## TASK INSTRUCTIONS
Please go line by line and repeat the data below exactly, with no images.

╭─ RECORDS FOR THIS EXERCISE

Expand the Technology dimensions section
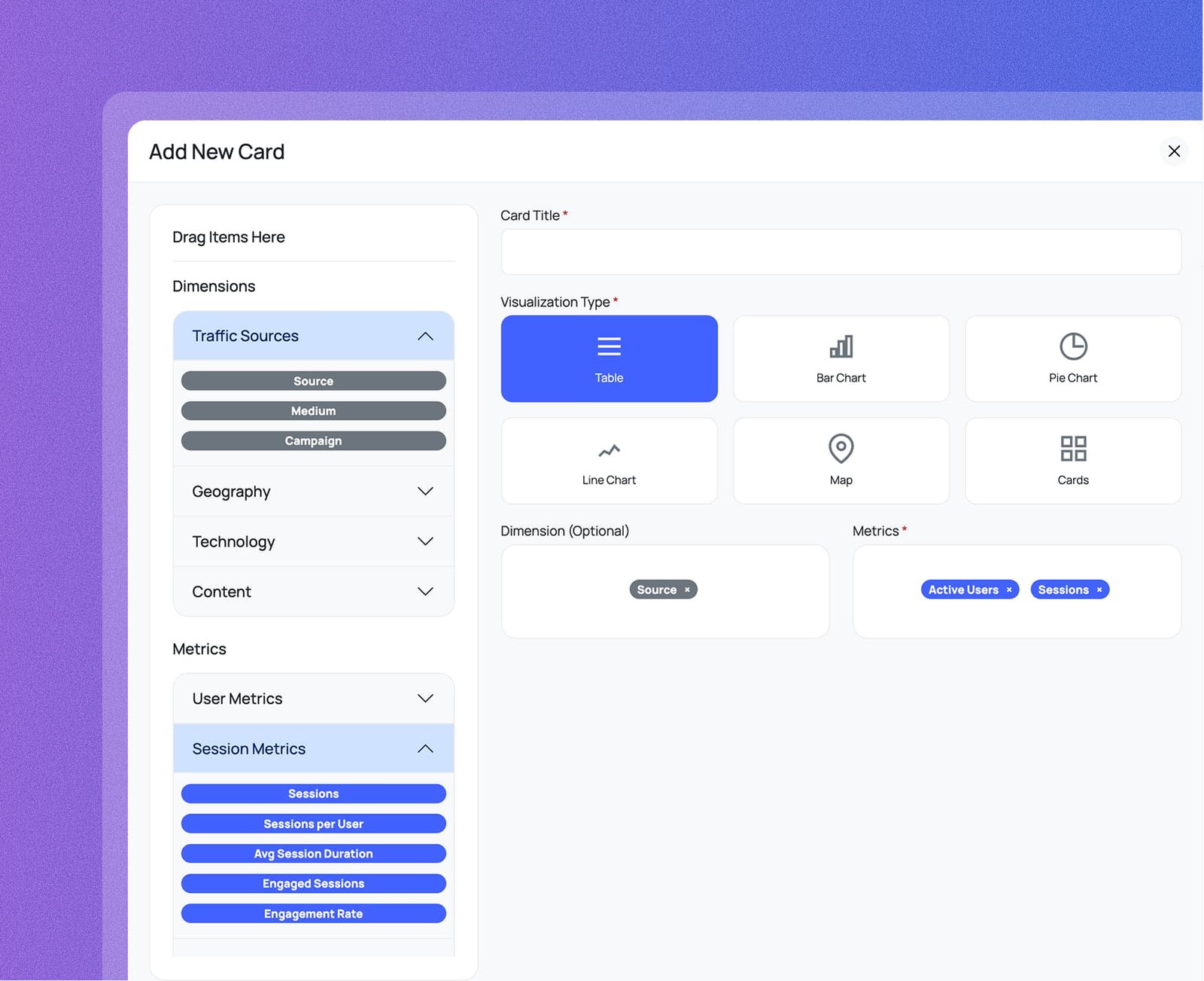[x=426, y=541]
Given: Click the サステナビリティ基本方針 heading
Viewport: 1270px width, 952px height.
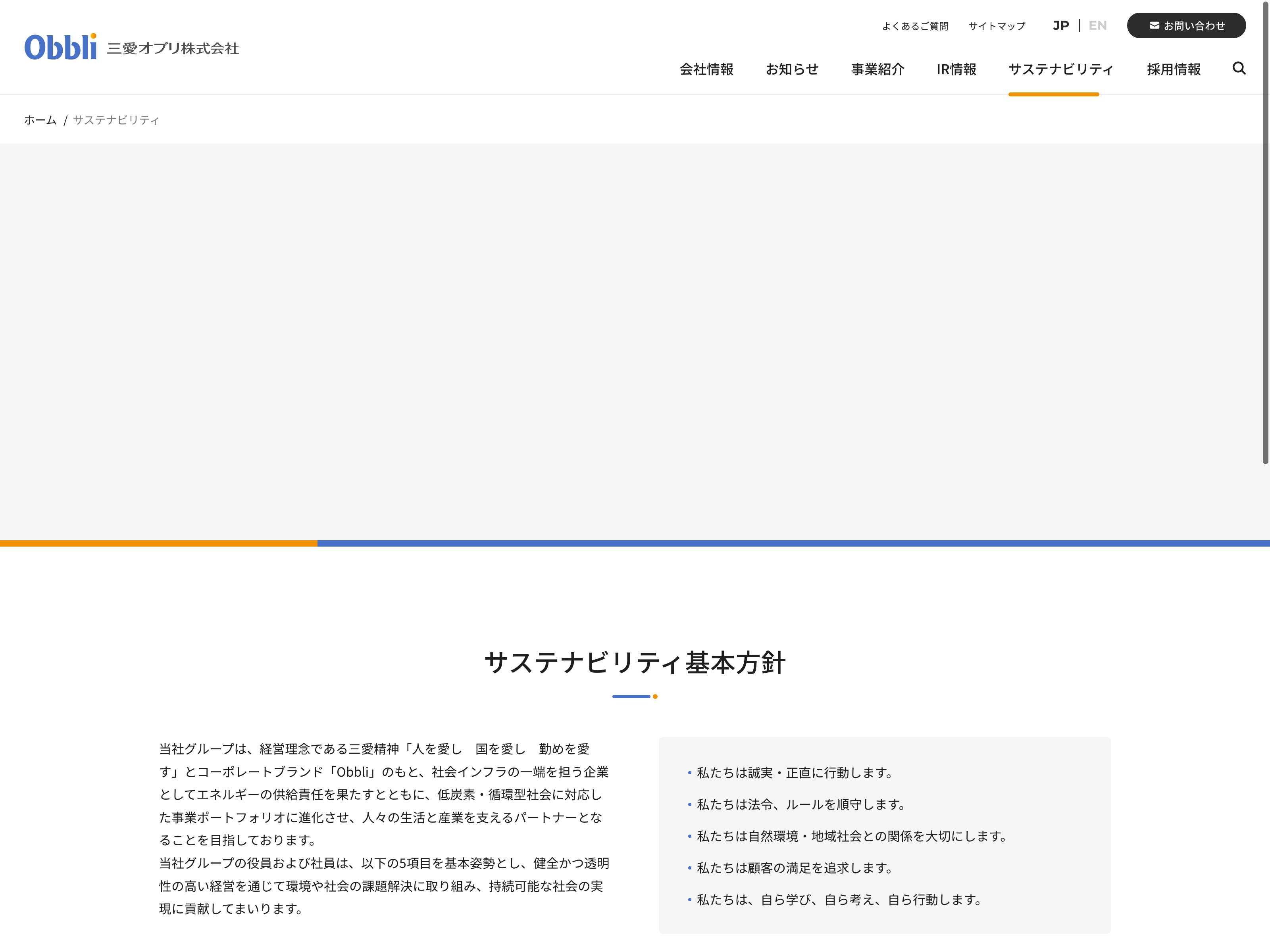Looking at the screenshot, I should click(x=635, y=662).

╰─

## OUTPUT
Expand the Technology dimensions section
[x=426, y=541]
Given: Click the サステナビリティ基本方針 heading
Viewport: 1270px width, 952px height.
Looking at the screenshot, I should click(x=635, y=662).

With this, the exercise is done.